5. EXAMPLE PROCESS FLOWS

[00100] FIG. 4A illustrates an example process flow according to an example embodiment of the present invention. In some example embodiments, one or more computing devices or components may perform this process flow. In block 402, an image processing device (e.g., an upstream device, an encoder device, a transcoder, a media streaming server, etc.) receives a sequence of input texture images.

[0101] In block 404, the image processing device determines a sequence of depth maps for the sequence of input texture images, each depth map in the sequence of depth maps including depth values of a plurality of pixels represented in a corresponding input texture image in the sequence of input texture images.

[0102] In block 406, the image processing device generates a sequence of depth difference maps from the sequence of depth maps, the sequence of depth difference maps including at least one depth difference map that is generated from two successive depth maps in the sequence of depth maps.

[0103] In block 408, the image processing device outputs a video signal encoded with a compressed version of the sequence of input texture images and the sequence of depth difference maps, the video signal causing a recipient device of the video signal to generate a sequence of display images from the compressed version of the sequence of input texture images and the sequence of depth difference maps for rendering on an image display.

[0104] In an embodiment, the sequence of input texture images is partitioned into a sequence of groups of pictures (GOPs); each depth difference map in the sequence of depth difference maps is generated for a respective GOP in the sequence of GOPs.

[0105] In an embodiment, the depth difference map includes depth value differences between first depth values in a first I- frame of the respective GOP and second depth values in a second I- frame of a subsequent GOP, in the sequence of GOPs, following the respective GOP.

[0106] In an embodiment, the plurality of pixels in the corresponding input texture images includes one or more pixel sets of contiguous and co-moving pixels.

[0107] In an embodiment, the sequence of depth difference maps includes a specific depth difference map that include one or more planar displacements for the one or more pixel sets in the plurality of pixels; each planar displacement in the one or more planar displacements is for a respective pixel set in the one or more pixel sets.

[0108] In an embodiment, the compressed version of the sequence of input texture images includes a plurality of inter-predicted encoded images; the plurality of inter-predicted encoded images includes an inter-predicted encoded image having one or more interpredicted image blocks; samples in each of the one or more inter-predicted image blocks are predicted based on motion parameters generated from planar displacements included in at least one depth difference map in the sequence of depth difference maps.

[0109] In an embodiment, the video signal excludes motion parameters used in interpredicted image blocks in the compressed version of the sequence of input texture images. [0110] In an embodiment, the video signal excludes the sequence of depth maps used to generate the sequence of depth difference maps.

[0111] In an embodiment, the sequence of depth maps is generated through image analysis operations performed on the sequence of input texture images by an upstream device that receives the sequence of input texture images.

[0112] In an embodiment, the sequence of depth maps is received by an upstream device that receives the sequence of input texture images.

[0113] FIG. 4B illustrates an example process flow according to an example embodiment of the present invention.

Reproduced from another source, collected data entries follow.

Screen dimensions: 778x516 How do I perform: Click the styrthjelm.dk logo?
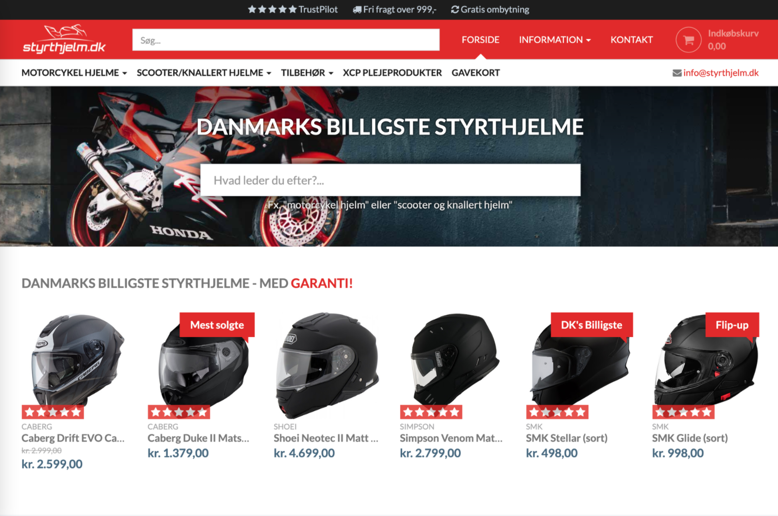(x=64, y=39)

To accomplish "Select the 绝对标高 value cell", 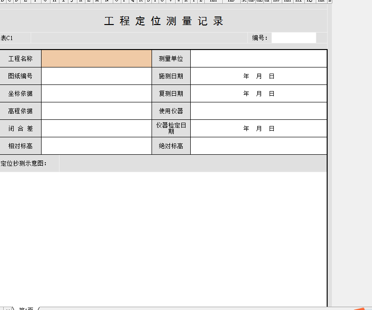I will coord(258,146).
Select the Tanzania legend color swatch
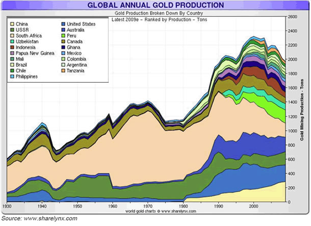This screenshot has width=311, height=226. [63, 71]
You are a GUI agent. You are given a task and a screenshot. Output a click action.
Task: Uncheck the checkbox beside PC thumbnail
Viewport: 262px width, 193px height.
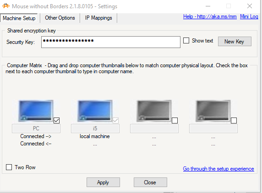click(57, 120)
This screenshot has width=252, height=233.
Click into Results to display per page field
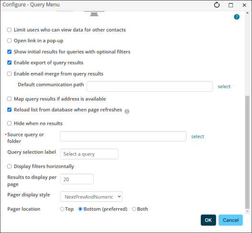tap(77, 179)
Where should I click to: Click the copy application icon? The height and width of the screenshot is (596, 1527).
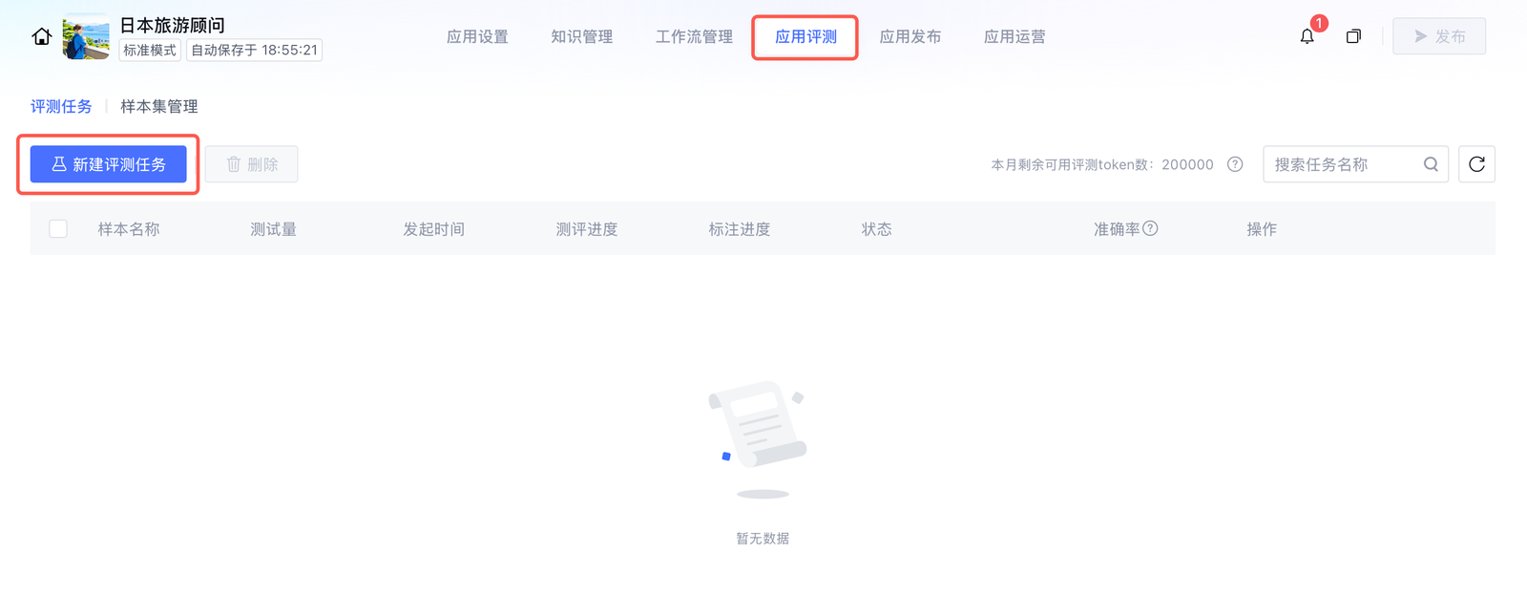(1353, 36)
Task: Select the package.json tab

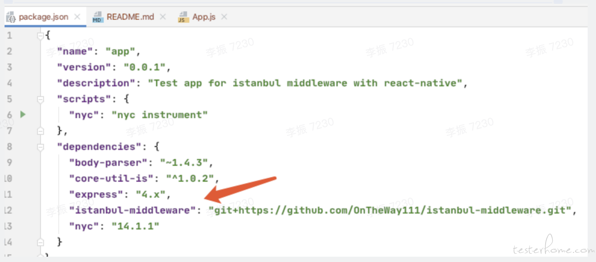Action: pyautogui.click(x=45, y=17)
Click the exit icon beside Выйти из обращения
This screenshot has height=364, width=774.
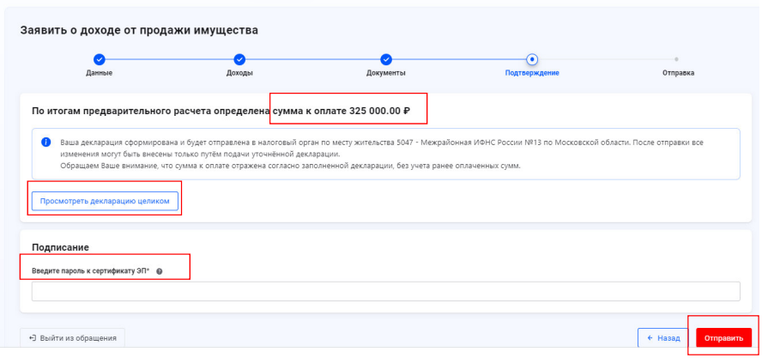coord(33,337)
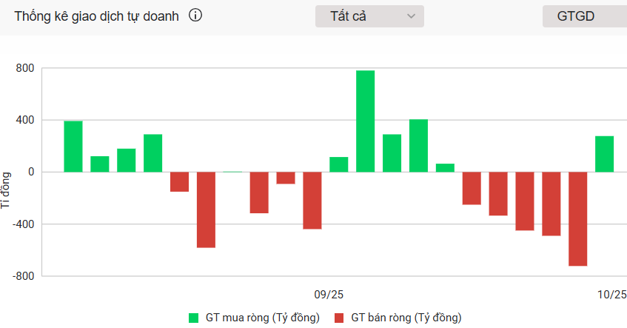Select the short green bar right of the 400 bar

pos(445,168)
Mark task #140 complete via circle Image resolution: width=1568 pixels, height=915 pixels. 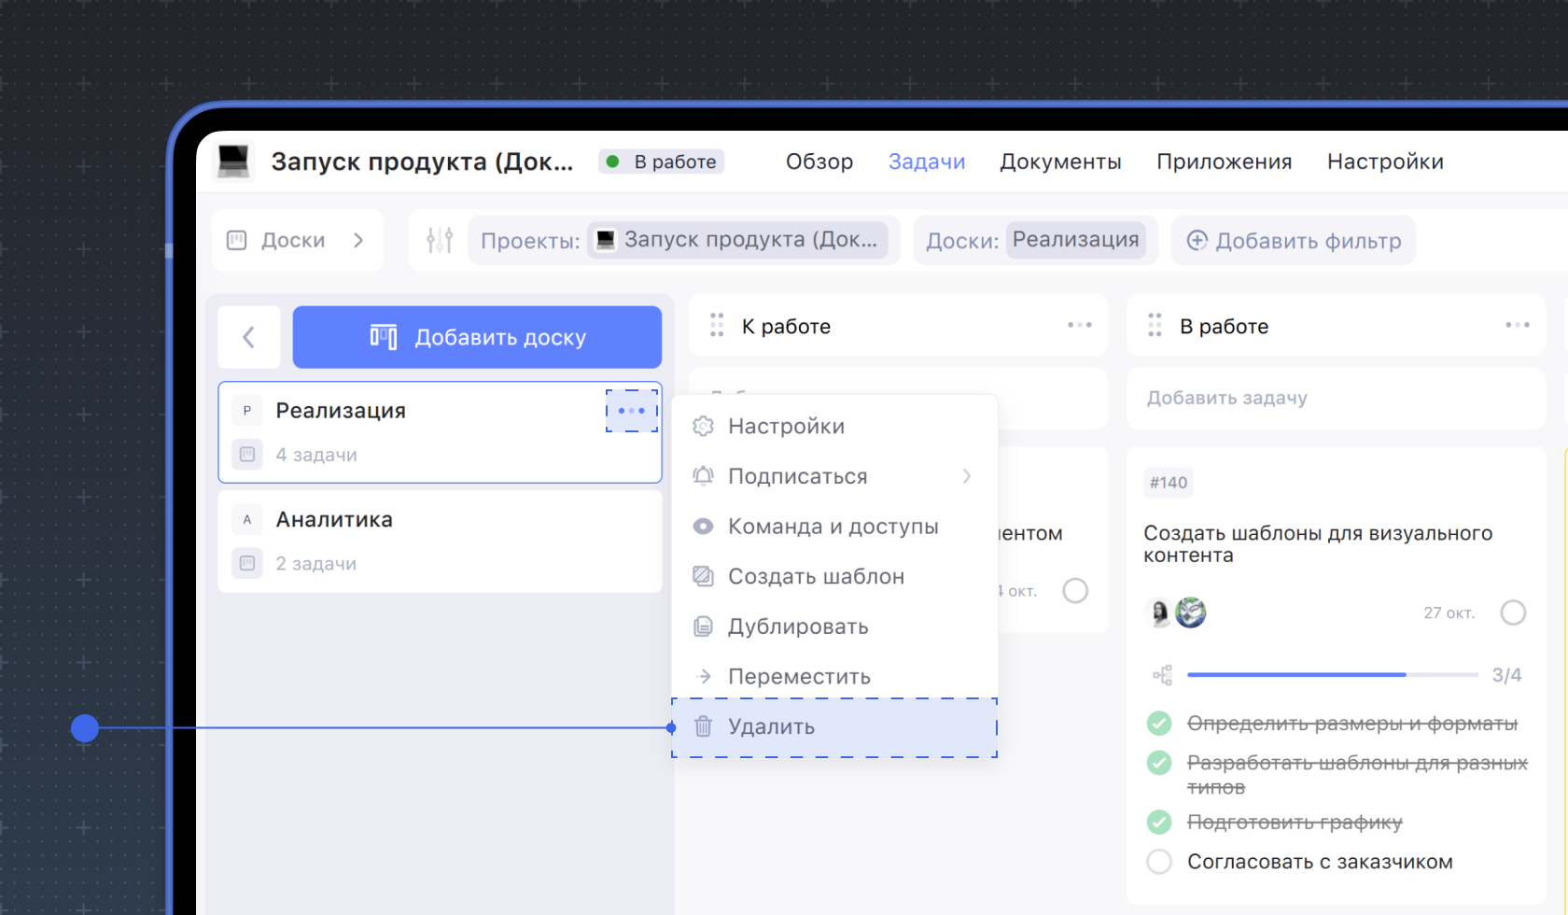tap(1513, 612)

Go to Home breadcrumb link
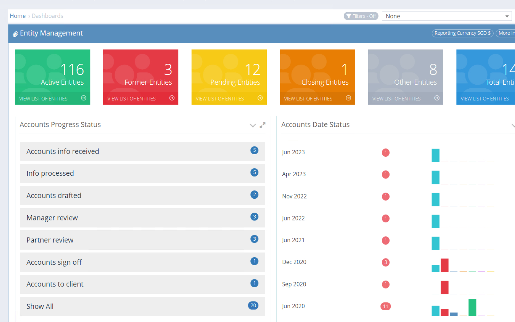(x=17, y=16)
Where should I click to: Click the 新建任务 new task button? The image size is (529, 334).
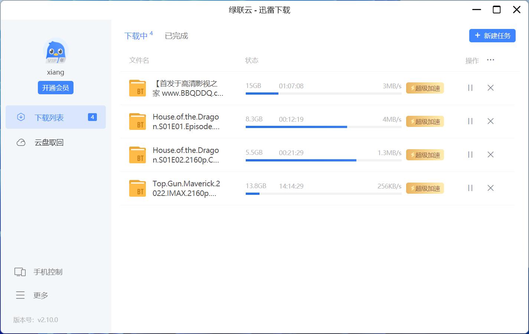tap(492, 36)
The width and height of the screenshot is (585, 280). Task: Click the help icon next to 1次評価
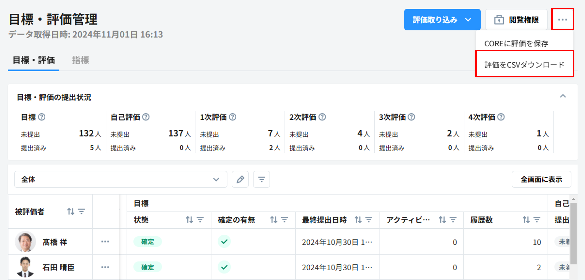[232, 117]
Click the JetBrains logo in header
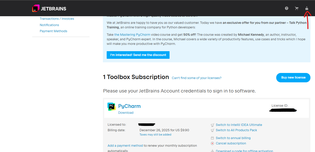The width and height of the screenshot is (315, 152). click(49, 8)
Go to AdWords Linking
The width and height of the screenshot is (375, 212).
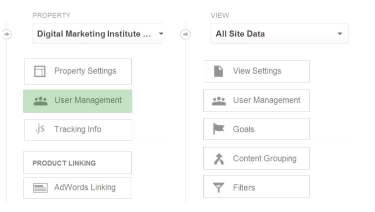[x=77, y=188]
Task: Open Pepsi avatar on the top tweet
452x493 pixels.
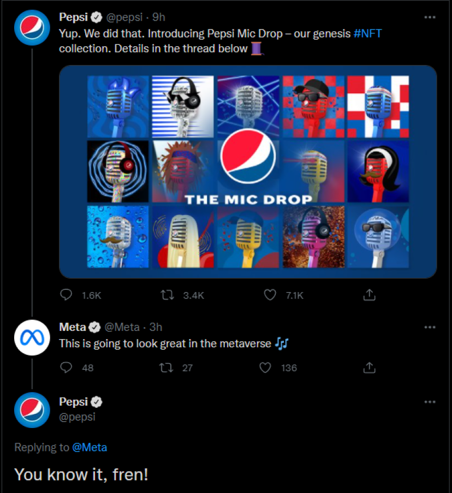Action: (32, 27)
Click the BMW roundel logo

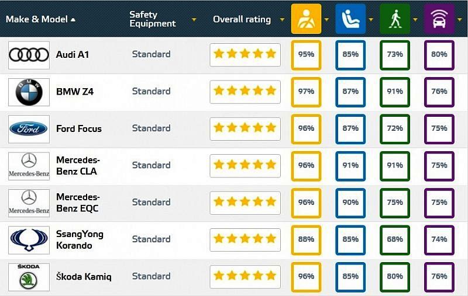point(29,92)
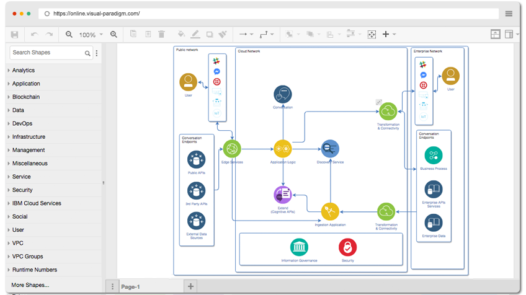The image size is (526, 295).
Task: Open the hamburger menu at top right
Action: coord(509,14)
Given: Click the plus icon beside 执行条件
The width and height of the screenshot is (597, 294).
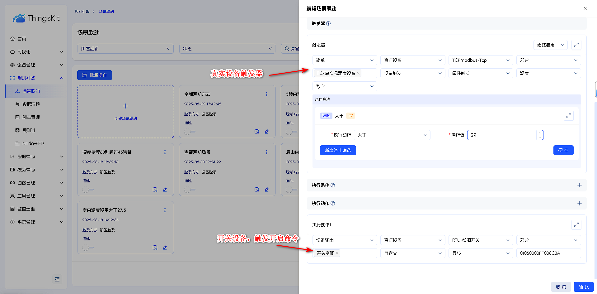Looking at the screenshot, I should pos(579,185).
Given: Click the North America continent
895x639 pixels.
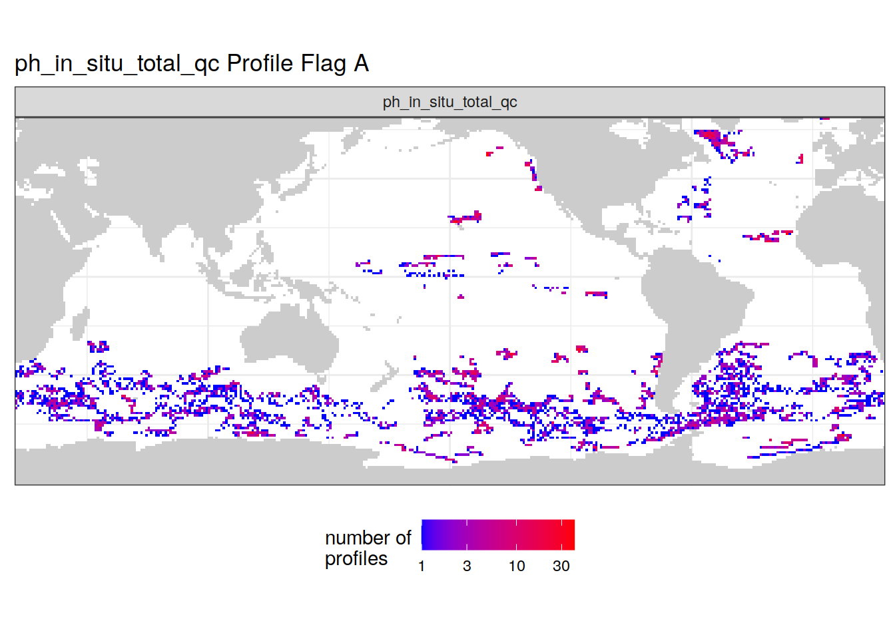Looking at the screenshot, I should [x=599, y=173].
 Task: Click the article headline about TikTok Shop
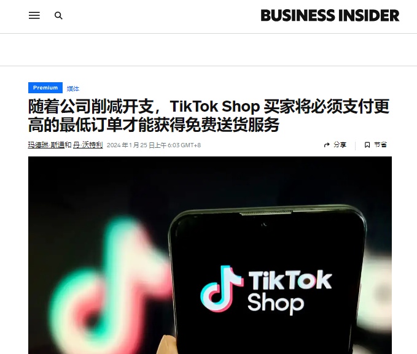(x=209, y=115)
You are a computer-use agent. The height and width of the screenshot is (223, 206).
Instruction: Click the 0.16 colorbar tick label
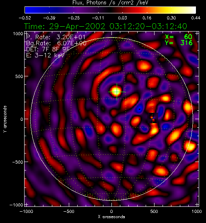coord(147,18)
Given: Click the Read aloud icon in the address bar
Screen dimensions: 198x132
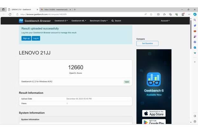Looking at the screenshot, I should click(x=146, y=14).
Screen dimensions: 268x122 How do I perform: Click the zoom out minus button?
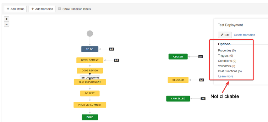[7, 24]
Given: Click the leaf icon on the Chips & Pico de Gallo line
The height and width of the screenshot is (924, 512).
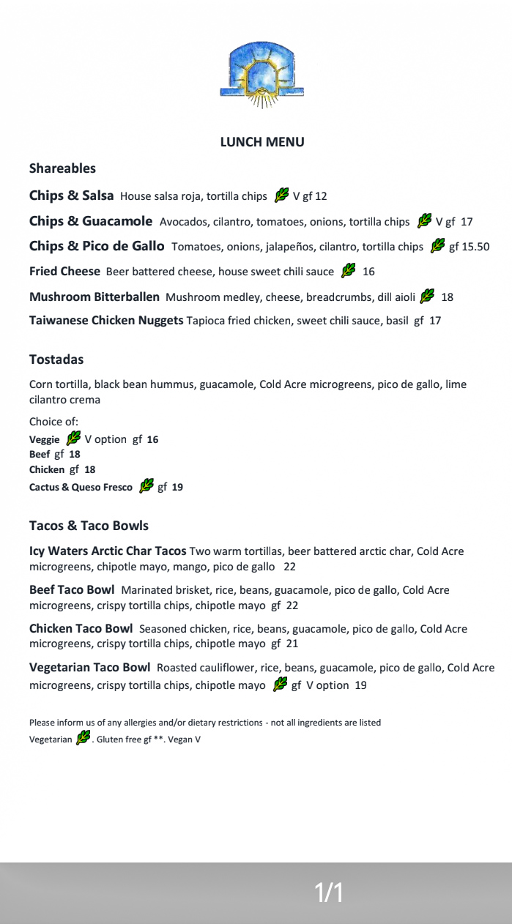Looking at the screenshot, I should (x=438, y=246).
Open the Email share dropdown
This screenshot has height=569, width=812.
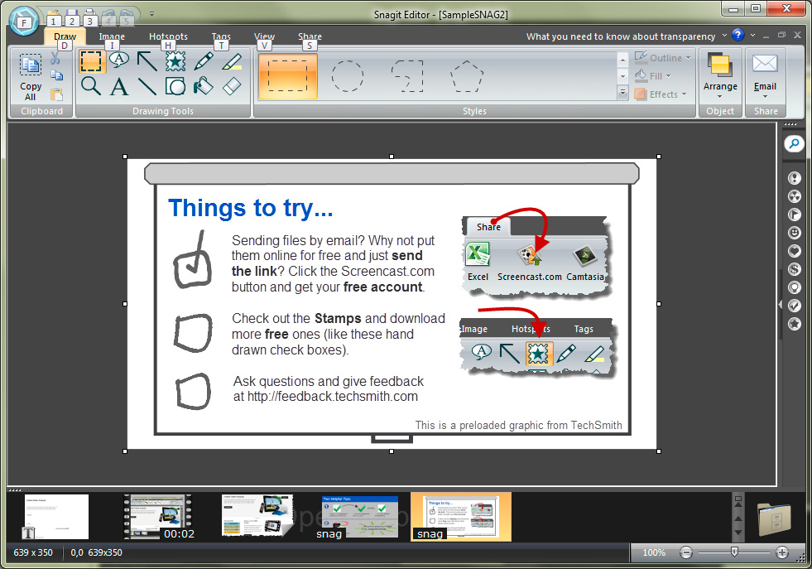765,76
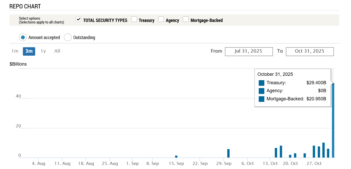The width and height of the screenshot is (351, 169).
Task: Set chart range to 1m
Action: pos(15,51)
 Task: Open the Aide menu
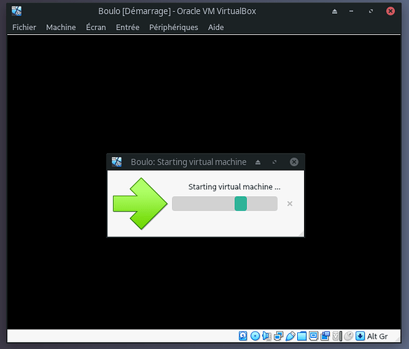pos(216,27)
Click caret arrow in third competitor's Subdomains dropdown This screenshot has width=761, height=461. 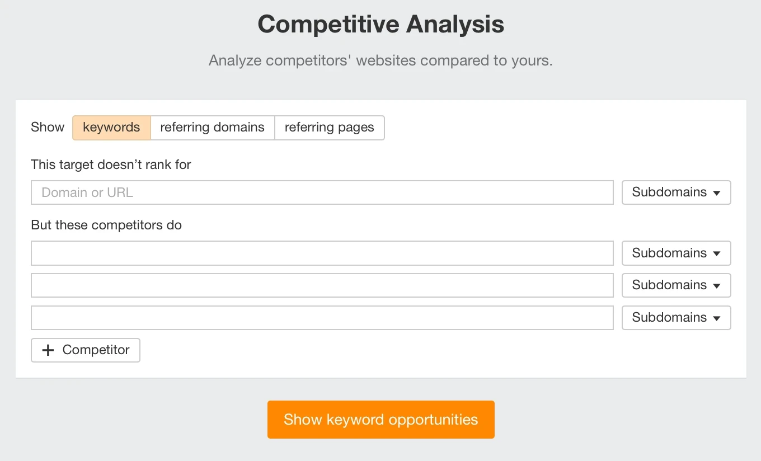(717, 318)
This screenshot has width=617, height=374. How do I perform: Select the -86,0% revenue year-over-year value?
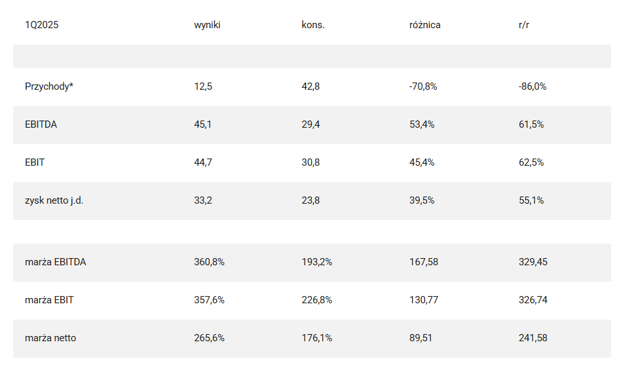coord(533,86)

In some example embodiments, one or more computing devices or components may perform this process flow. In block 452, a recipient device retrieves, from a video signal, a sequence of encoded image, the sequence of encoded image representing a compressed version of a sequence of input texture images, the sequence of input texture images having been used by an upstream device to generate the sequence of encoded images encoded in the video signal.

[0114] In block 454, the recipient device retrieves, from the video signal, a sequence of depth difference maps, the sequence of depth difference maps having been generated by the upstream device from a sequence of depth maps determined for the sequence of input texture images.

[0115] In block 456, the recipient device causes a sequence of display images derived from the sequence of encoded images and the sequence of depth difference maps to be rendered on an image display.

[0116] In an embodiment, the video signal is encoded with residual values of interpredicted image blocks in a plurality of inter-predicted encoded images in the sequence of encoded images.

[0117] In an embodiment, motion parameters for predicting samples in the inter-predicted image blocks are generated from the sequence of depth difference maps.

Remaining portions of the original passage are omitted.